What are Mnemotechnics? Definition and Use
Mnemotechnics, mnemonics, or simply memory aids (much easier to pronounce, right?!), are words, phrases, or systems you develop to help you remember something. For example, the ‘I before e except after c’ is one of those well-known phrases to help you remember a rule of thumb for spelling (
wEIrd how it’s not consistent, right?). You can develop your own mnemonics and use them according to your needs.
We talked about how brains are kind of like muscles – they can be trained. For example, by reading a lot, not only do you learn tons of new things, but you also expand your vocabulary. It’s the same with studying. Once you develop a good study routine, the whole act of studying becomes easier too.
Still, this doesn’t mean you cannot cut memory corners with some special tricks! Memory improvement techniques are an efficient and effective way to store and retain information, and many of them have been proven to work by numerous studies and experiments.
Memory Techniques for Studying – How Do I Prepare for Them?

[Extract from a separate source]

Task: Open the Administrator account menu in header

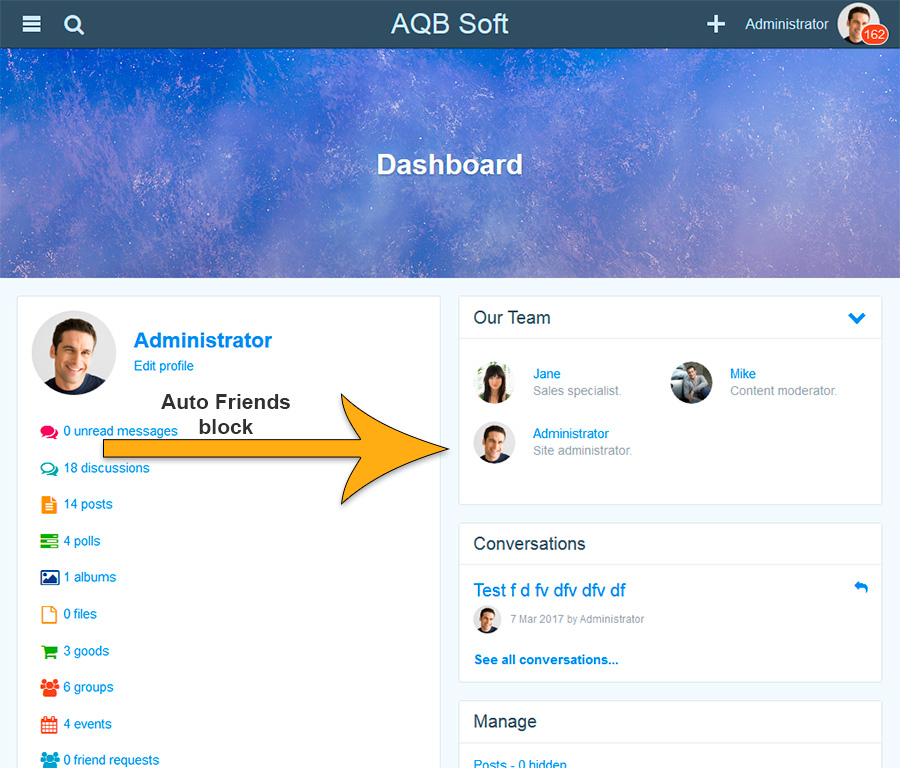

Sadly, mnemotechnics cannot magically solve all your problems. In order to make the most out of memory tricks, you have to train your brain to be ready for memorising them.
You will do so by:
- Studying regularly. Plan your regular study times and do not procrastinate so that you can build a disciplined habit that’ll get you through times when your motivation fails to show up.
- Studying with understanding. Simple memorisation is a laborious affair and it’s not worth its short-term results. In order to remember things better, you need to understand what you’re studying. If you find yourself struggling, check out our excellent explanations for every subject!

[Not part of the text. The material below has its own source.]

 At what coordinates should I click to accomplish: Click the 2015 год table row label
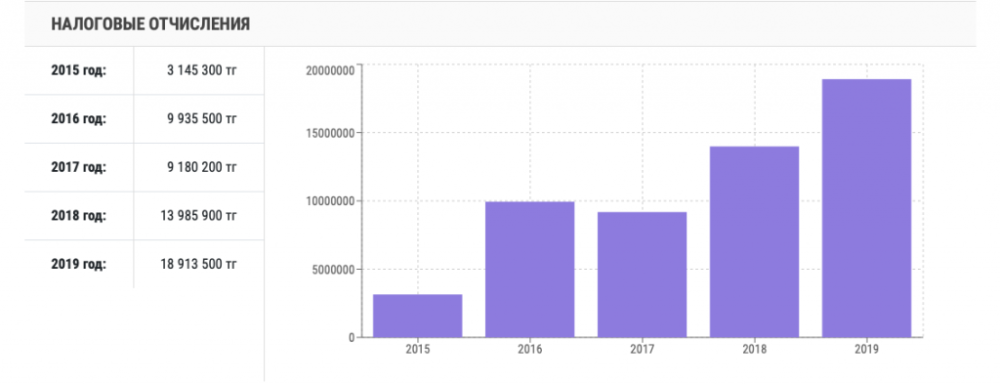click(x=78, y=70)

Now that we’ve got your bases covered, let’s jump into the nitty-gritty of mnemotechnics.
Where are Those Mnemonic Techniques for studying?

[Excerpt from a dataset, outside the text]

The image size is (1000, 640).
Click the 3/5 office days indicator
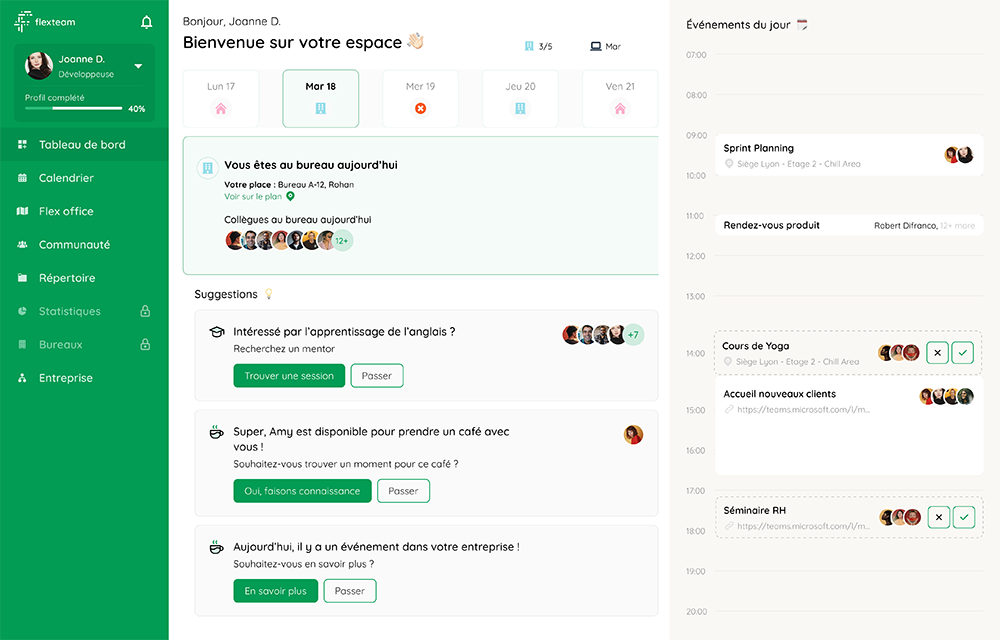point(538,47)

There are several strategies of memory recall that are all about condensing lots of information and being able to bring them back by a simple utterance or motion. Some of the most popular include:
- Chunking. Your brain loves categories. It’s easier to recall a sequence of numbers if you chunk them into groups, like: 116 554 2379 rather than 1165542379. When chunking, you can try grouping items according to how they sound together (e.g. in threes or fours) and rhythmical patterns (we-will-we-will-rock-you does wonders, honestly).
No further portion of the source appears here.